The news: Google is looking to sign licensing deals with more publishers, per Bloomberg, to improve its products and address the threat of dwindling AI training resources.

  • It’s launching a pilot project to partner with about 20 national news outlets, which could help ease tensions between Big Tech players and the publishers that are demanding compensation for their content.
  • The project is “tailored to specific products,” per Bloomberg.

Fifty-seven percent of US adults support news and media publishers being compensated when their content is used to train AI, per News/Media Alliance.

Compensating creators: Until now, Google has mostly stood on the sidelines as rivals like Perplexity and OpenAI struck licensing deals with publishers. But the pool of public data available for model training is drying up, which could slow down future model improvement.
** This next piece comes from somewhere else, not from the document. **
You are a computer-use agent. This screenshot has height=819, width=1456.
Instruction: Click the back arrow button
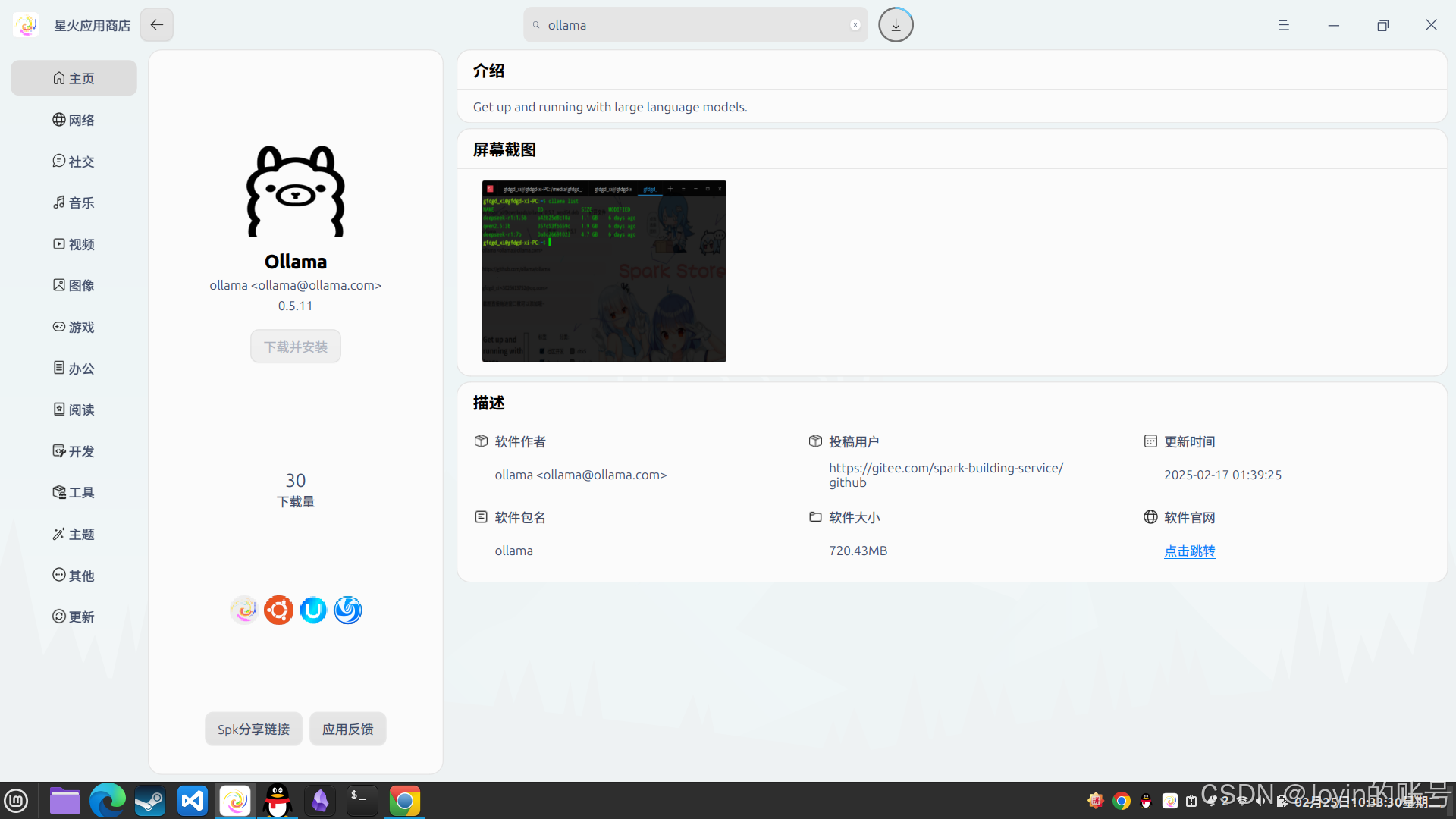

“Platforms’ access to unlimited web data is about to end. … They need to have licensing relationships in place, or there won’t be any blood to put in the veins of the AI monster,” Distributed Media Lab CEO David Gehring told Bloomberg.

Large language models (LLMs) are expected to exhaust the remaining amount of public training data between 2026 and 2032, per Epoch AI.

Crawling and indexing: Emerging tools like Cloudflare’s “pay-per-crawl” model suggest that crawling and scraping—the backbone of how companies like Google index the web—could change from a free-for-all to a pay-to-play model.

If crawling becomes more restricted or limited, search engines may not consistently index content, affecting visibility and pushing platforms to rethink how they structure, serve, and optimize content for discovery.

Why it matters for marketers: Exclusive licensing deals could lead to more paywalled or inaccessible publisher content, reducing ad inventory and brand visibility in both traditional search results and AI-generated summaries like AI Overviews.

Our take: Google’s increased effort to license more media content shows it’s gearing up for a future in which AI-generated summaries dominate search.

As this shift occurs, brands will need to focus on generative engine optimization (GEO) to get their content into AI summaries, such as by including concise takeaways that LLMs can surface. Preparing for a world where more premium content is behind paywalls could also include deeper publisher partnerships.